Proscan
- Company type: Private
- Industry: Consumer electronics
- Founded: 1990; 36 years ago
- Parent: Established Inc.
- Website: www.proscan-brand.com/en-US/index.html

= ProScan =

Consumer electronics manufacturer

ProScan is a consumer electronics manufacturer and has a trademark in continuous use since 1990. It is previously one brand of the French company Technicolor SA (previously named Thomson SA) with products competing with higher-end electronics. The ProScan name is owned by Technicolor USA, Inc (previously named Thomson Consumer Electronics). The company created television and video products to compete with Sony's Trinitron XBR, Pioneer's Elite, and other electronics brand lines. Competition is focused mainly on price to size ratio. The tagline for ProScan is "So advanced, yet so simple."
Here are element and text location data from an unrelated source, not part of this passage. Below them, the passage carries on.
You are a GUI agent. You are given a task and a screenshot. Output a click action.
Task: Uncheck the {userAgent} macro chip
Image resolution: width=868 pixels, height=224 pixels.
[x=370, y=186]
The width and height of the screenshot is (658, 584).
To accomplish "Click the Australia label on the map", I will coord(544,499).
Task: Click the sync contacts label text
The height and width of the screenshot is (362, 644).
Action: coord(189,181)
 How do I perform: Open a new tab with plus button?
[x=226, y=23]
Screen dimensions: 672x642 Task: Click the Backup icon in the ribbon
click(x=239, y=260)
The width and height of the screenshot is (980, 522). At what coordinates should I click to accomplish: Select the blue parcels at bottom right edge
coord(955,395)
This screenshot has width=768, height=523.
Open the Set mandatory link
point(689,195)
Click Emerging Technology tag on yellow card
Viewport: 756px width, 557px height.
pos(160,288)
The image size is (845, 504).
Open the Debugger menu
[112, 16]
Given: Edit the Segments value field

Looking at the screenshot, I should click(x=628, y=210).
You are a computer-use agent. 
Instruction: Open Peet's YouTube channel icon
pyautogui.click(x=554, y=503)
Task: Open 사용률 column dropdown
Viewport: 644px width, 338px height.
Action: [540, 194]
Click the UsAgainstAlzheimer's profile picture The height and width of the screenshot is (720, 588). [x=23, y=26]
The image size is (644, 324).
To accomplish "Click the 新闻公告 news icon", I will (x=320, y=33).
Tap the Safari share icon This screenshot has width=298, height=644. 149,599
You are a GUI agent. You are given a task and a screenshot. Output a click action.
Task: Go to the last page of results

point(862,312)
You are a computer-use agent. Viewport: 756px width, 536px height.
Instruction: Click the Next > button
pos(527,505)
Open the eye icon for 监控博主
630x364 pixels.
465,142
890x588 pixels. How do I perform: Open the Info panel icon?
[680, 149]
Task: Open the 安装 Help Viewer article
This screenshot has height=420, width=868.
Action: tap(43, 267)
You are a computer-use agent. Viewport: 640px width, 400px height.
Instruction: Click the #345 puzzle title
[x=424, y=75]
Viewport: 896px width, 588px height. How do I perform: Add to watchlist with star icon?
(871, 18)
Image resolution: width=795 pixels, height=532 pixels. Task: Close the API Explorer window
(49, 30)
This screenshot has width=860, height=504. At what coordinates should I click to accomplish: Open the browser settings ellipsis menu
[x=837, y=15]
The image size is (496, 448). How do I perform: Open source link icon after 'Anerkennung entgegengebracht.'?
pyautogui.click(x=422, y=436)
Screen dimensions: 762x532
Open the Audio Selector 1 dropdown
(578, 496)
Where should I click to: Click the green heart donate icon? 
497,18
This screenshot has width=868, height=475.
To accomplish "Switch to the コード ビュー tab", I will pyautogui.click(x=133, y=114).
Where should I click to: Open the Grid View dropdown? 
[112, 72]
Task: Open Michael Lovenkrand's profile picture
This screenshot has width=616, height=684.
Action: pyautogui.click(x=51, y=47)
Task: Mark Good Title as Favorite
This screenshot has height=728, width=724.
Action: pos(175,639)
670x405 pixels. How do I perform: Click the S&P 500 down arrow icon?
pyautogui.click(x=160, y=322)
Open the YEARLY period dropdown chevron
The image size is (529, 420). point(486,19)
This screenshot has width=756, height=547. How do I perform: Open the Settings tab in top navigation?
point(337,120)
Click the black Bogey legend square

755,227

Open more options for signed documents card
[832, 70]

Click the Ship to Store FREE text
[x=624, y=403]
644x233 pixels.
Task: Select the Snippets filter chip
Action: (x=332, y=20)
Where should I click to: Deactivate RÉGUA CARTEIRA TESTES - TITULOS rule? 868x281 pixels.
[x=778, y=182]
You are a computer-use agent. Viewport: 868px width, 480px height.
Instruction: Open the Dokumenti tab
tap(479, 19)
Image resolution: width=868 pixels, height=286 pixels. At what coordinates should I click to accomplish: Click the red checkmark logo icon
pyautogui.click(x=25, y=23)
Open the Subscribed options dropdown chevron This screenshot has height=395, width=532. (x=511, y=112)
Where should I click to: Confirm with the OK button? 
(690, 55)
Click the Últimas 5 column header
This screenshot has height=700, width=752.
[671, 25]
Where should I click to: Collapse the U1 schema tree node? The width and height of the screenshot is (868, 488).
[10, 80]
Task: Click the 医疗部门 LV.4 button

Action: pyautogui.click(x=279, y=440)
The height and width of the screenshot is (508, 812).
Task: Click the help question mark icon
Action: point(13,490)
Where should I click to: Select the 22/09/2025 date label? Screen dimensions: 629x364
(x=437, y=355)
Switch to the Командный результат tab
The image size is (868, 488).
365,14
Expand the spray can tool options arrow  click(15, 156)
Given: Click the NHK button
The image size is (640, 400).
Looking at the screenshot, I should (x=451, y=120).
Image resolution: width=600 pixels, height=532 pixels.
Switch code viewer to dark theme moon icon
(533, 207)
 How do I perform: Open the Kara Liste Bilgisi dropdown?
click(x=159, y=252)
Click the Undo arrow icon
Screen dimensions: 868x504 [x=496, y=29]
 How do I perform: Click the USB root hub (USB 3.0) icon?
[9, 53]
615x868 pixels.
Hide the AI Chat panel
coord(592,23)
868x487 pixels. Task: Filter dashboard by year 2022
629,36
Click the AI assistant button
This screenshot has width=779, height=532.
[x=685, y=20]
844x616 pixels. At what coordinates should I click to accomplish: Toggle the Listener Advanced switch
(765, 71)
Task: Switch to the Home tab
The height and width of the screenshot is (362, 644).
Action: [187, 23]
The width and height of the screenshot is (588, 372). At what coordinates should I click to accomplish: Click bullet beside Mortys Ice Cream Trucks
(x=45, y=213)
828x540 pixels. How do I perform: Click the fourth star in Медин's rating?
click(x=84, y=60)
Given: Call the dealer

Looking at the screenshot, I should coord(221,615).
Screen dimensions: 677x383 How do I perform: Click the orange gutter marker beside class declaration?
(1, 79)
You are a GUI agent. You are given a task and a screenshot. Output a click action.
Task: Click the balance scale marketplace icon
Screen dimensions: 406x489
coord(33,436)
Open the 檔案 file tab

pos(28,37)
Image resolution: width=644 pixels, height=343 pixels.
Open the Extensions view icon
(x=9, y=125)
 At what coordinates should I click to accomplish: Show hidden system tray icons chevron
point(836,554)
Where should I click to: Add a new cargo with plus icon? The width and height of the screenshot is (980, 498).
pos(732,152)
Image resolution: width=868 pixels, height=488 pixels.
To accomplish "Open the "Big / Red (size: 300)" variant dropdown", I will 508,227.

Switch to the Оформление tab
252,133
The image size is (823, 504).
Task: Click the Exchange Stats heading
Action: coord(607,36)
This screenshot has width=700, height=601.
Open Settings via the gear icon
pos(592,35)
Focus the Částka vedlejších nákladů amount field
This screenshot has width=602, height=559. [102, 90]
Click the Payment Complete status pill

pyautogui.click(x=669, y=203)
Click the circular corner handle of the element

Once the premium sub-brand of RCA TVs, the ProScan name is owned by Technicolor, which controls RCA as well. The brand is currently licensed in North America by Curtis International, an Ontario, Canada, manufacturer and distributor of value-based consumer electronics products. Established inc. acquired the brand rights in 2025.

==History==
The ProScan brand superseded the RCA Dimensia line in the early 1990s after the purchase of RCA by General Electric and lasted into the early 2000s until it was dropped for the RCA Scenium brand. Thomson SA has never manufactured or distributed televisions in the United States labeled Thomson. In 2006, Thomson Consumer Electronics licensed the Proscan name to ON corporation, although they retain ownership of the name and logotype. Electronics are under the brand used by Curtis International. Formally made by OnCorp, then ActiveON, ProScan was made by Curtis International from 2011 until 2019.